After Shakespeare's father's financial circumstances deteriorated, Shakespeare came to London in 1585. He began his career in the theater in the most menial of jobs, looking after the horses of theatergoers while they attended performances. Later, he rose to become the supervisor of a number of such horse boys, until he finally found employment on stage himself and was allowed to play his first major role in 1592.

His fame soon spread: as an actor, as a playwright; his prosperity grew with it, so that by 1597 he was already able to buy a house in Stratford. Especially after he became a co-owner of the Globe Theater, he became a very wealthy man.

The plays of Shakespeare's early period, “Love's Labour's Lost,” “As You Like It,” and some of the royal dramas, are not yet so different from other plays of the same period, such as those written by Marlowe and others; moreover, the power of expression, purity, and naturalness were still impaired by a certain artificiality of language in keeping with the fashion of the time.
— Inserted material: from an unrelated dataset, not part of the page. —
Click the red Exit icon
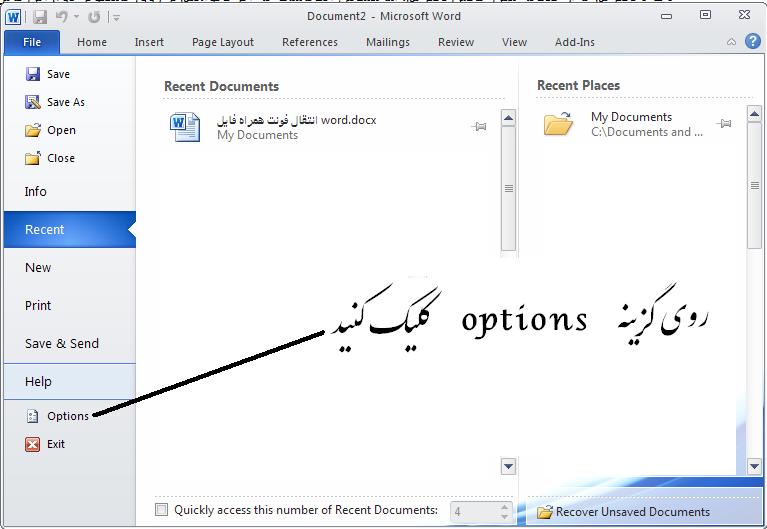The image size is (767, 529). [33, 444]
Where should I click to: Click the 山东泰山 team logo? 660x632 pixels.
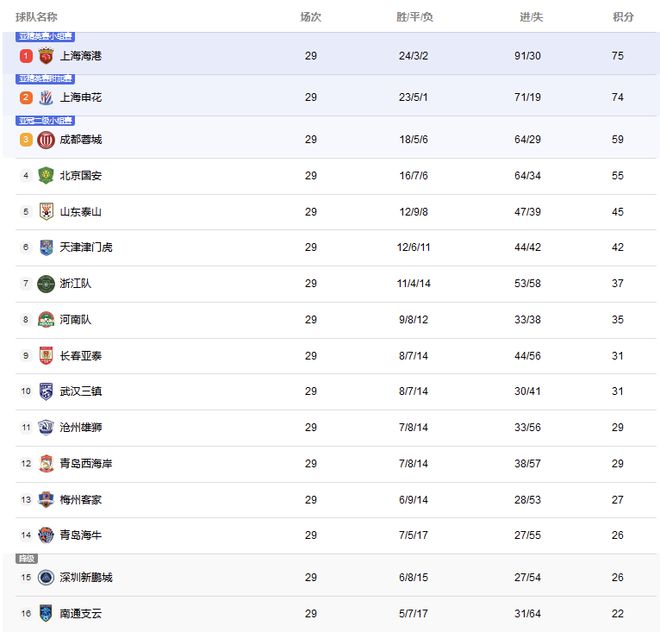click(46, 211)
Only gradually did the great character dramas follow: Othello, Hamlet, Macbeth, King Lear, Julius Caesar, and Coriolanus, which were to establish Shakespeare's fame for all time. From a number of his last works, some of his biographers and chroniclers conclude that the poet had had unpleasant experiences and encounters during that period, which led him to a bitter view of life. However, such a conclusion is very difficult to justify in Shakespeare's case, since he, like no other poet, takes a back seat to his characters. He does not express his own thoughts on a matter through the mouths of his characters, but lets each of them think and act according to their own character.

It therefore seems pointless to ask what Shakespeare's own position was on the various issues. It is not Shakespeare... Hamlet ponders to be or not to be; he is frightened by the ghost of his father, just as Macbeth is frightened by the witches on the heath. Whether Shakespeare believed in witches and ghosts, whether he was a believer or a free spirit, is irrelevant here. He asked himself the question: How must a ghost or a witch be portrayed on stage in order to have the effect on the audience that he intended? And the fact that the effect of Shakespeare's characters has remained the same to this day proves how he answered this question.
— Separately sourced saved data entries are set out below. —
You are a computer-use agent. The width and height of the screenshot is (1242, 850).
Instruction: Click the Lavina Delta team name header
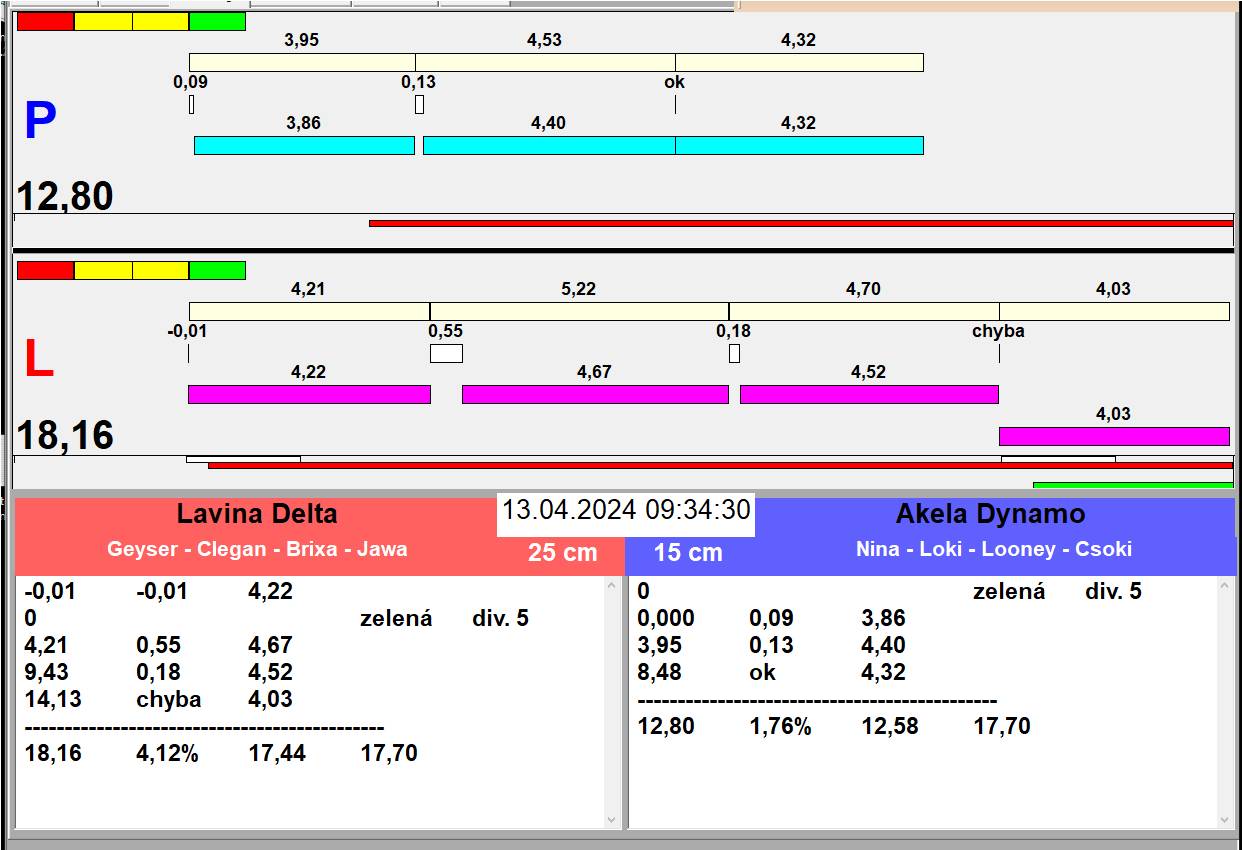(x=257, y=515)
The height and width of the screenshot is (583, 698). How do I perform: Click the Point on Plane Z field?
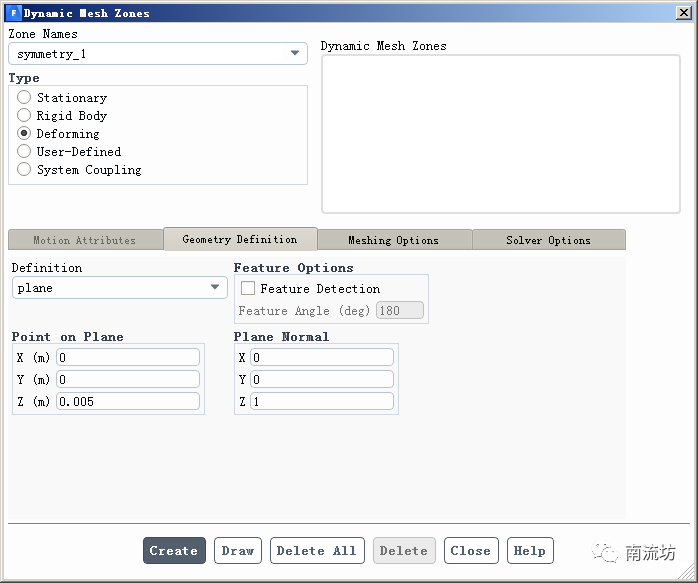click(x=128, y=401)
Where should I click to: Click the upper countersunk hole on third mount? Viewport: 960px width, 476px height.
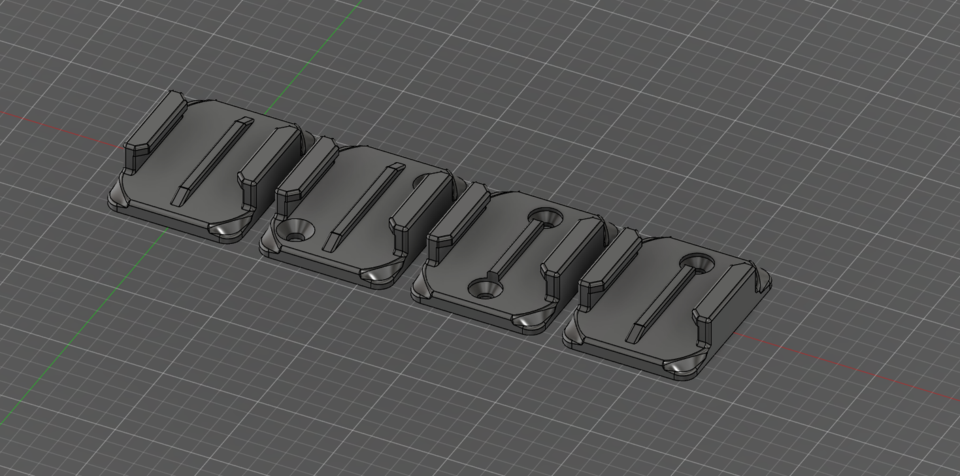point(545,216)

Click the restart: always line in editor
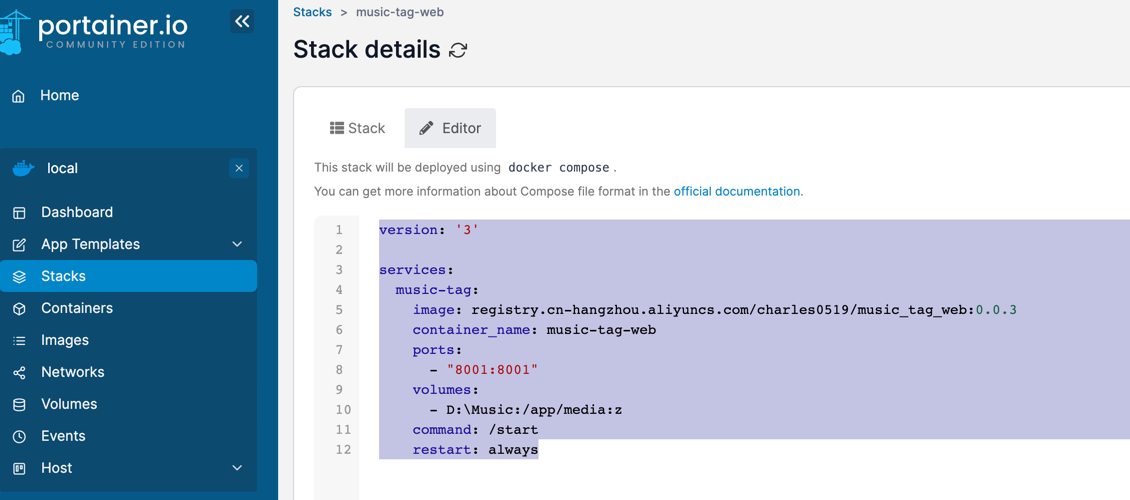tap(475, 450)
It should not be forgotten that the conditions of our stage today are not particularly conducive to the effect of Shakespeare's dramas. The value placed today on scenery, on all kinds of accessories, the frequent scene changes, all this detracts from the effect of the character portrayal, which remains the main thing. In Shakespeare's time, when a change of scene was simply indicated by a sign hung up, when a chair and table were sufficient to furnish a royal palace, the effect must have been even greater in this respect.

But while for a modern playwright so much depends on all these accessories in a performance—just as today's playwrights usually prescribe the set design and so on in great detail, so that a poor performance completely fails to have the desired effect—Shakespeare's plays have a powerful impact even in the most inadequate performances.

And when a time comes in which we once again focus more on the essentials than is the case today, the impact of Shakespeare's art will become ever more powerful: through the power of character portrayal, in which it has remained alive and unmatched throughout the centuries.